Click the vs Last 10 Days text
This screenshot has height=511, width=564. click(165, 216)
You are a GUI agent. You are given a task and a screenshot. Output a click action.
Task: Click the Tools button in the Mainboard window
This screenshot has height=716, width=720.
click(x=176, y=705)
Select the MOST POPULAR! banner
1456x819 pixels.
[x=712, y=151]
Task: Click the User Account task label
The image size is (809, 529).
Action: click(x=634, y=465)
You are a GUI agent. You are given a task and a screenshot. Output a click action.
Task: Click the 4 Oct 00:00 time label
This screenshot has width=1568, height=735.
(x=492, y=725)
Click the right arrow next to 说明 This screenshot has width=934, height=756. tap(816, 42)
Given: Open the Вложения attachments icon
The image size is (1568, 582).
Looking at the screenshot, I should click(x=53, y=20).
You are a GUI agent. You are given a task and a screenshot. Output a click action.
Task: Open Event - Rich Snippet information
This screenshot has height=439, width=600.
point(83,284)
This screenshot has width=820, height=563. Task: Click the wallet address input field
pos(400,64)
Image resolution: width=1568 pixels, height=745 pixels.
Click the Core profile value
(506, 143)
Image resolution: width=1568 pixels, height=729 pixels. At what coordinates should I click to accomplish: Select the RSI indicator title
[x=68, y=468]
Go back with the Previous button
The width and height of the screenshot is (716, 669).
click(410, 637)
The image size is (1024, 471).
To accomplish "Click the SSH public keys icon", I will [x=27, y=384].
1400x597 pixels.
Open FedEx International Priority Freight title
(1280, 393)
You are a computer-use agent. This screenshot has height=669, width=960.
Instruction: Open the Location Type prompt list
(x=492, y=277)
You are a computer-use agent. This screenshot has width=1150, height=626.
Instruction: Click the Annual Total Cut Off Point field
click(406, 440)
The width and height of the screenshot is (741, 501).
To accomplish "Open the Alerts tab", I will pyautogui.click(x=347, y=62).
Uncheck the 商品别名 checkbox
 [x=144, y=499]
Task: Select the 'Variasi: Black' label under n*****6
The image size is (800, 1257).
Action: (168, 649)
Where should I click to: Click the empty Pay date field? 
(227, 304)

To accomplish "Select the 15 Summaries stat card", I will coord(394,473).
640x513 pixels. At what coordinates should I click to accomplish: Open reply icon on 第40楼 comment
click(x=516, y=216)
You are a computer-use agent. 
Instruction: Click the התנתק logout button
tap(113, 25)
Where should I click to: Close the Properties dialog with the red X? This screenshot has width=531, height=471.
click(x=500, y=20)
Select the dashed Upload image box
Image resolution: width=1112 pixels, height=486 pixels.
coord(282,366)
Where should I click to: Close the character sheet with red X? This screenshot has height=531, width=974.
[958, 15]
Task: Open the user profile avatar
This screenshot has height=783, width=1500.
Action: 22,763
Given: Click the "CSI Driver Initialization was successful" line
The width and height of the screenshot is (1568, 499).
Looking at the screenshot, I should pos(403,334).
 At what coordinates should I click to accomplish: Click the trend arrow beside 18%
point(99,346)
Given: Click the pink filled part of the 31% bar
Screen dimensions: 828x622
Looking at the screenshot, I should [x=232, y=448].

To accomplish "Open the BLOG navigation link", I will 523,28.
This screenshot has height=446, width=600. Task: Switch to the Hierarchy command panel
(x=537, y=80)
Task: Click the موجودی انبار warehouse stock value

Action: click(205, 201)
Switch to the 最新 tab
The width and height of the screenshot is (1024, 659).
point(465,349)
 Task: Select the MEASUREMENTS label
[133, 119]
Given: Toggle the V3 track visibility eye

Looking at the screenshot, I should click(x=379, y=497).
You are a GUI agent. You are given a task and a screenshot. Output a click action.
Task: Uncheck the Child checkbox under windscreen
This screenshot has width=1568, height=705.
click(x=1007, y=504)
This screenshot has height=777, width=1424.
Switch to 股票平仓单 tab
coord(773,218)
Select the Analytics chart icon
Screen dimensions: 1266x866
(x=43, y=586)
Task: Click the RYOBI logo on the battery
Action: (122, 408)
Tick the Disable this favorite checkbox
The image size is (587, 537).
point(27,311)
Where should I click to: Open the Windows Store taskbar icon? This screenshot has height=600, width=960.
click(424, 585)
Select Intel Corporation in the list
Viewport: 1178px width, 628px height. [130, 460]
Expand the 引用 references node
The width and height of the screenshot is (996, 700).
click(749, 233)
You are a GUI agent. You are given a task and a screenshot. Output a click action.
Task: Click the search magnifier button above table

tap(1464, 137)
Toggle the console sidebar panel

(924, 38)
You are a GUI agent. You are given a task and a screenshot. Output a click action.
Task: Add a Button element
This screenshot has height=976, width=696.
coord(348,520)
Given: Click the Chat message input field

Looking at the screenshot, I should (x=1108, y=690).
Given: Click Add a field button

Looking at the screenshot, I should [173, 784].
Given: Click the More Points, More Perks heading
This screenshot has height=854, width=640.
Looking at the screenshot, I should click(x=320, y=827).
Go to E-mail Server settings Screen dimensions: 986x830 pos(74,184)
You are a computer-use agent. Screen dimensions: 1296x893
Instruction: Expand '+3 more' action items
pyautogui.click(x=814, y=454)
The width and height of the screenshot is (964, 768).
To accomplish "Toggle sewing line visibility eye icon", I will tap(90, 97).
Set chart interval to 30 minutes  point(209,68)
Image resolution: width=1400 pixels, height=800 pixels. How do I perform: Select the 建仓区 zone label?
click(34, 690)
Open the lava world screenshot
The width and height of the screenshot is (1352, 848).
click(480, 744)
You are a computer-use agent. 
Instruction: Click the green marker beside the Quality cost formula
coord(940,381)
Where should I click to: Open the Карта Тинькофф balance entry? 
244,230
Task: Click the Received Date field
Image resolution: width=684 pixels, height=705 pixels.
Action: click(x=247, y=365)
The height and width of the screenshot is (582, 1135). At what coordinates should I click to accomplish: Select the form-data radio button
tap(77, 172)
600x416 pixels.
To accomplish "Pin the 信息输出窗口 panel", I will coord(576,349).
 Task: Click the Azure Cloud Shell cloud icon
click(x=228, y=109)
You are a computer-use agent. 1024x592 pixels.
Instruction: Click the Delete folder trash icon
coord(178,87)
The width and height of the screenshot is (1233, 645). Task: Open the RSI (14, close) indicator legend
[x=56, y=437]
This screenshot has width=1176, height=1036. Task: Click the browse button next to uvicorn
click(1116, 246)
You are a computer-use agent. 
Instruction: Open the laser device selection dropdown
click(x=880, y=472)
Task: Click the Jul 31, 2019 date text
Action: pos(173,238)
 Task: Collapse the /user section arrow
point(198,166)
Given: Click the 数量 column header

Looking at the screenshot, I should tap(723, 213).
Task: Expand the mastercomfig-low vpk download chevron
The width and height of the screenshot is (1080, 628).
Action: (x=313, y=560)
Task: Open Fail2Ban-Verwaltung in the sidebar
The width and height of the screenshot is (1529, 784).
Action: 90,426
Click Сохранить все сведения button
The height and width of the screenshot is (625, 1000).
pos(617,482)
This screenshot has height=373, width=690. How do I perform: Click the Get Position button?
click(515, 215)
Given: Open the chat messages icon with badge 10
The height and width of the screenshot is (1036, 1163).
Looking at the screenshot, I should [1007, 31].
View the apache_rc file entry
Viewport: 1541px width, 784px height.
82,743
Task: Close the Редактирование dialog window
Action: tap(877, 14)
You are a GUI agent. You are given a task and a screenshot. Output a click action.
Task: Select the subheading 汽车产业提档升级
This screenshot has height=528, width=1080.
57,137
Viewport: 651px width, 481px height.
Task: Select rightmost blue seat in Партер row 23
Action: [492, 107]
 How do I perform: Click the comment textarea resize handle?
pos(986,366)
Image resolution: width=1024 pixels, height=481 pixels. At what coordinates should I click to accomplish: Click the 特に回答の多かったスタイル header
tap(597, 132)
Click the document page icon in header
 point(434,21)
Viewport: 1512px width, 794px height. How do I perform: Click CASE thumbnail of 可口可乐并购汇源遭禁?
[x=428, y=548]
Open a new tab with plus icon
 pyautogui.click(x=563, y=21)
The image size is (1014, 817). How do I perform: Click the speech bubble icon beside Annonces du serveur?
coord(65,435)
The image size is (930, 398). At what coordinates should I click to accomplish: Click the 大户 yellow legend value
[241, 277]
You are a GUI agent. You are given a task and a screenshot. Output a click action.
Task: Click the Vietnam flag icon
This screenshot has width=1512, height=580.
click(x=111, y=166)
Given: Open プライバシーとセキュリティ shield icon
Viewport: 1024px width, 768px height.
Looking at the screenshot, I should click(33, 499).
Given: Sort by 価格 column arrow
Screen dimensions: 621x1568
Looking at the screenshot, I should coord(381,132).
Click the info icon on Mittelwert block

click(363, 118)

What you have to do
In the material above, locate the line containing "1400x597 pixels." and the line containing "The width and height of the screenshot is (741, 501).". Transcribe exactly those two lines and every line between them, and nothing more.

Solution to this problem
1400x597 pixels.
Open FedEx International Priority Freight title
(1280, 393)
You are a computer-use agent. This screenshot has height=669, width=960.
Instruction: Open the Location Type prompt list
(x=492, y=277)
You are a computer-use agent. This screenshot has width=1150, height=626.
Instruction: Click the Annual Total Cut Off Point field
click(406, 440)
The width and height of the screenshot is (741, 501).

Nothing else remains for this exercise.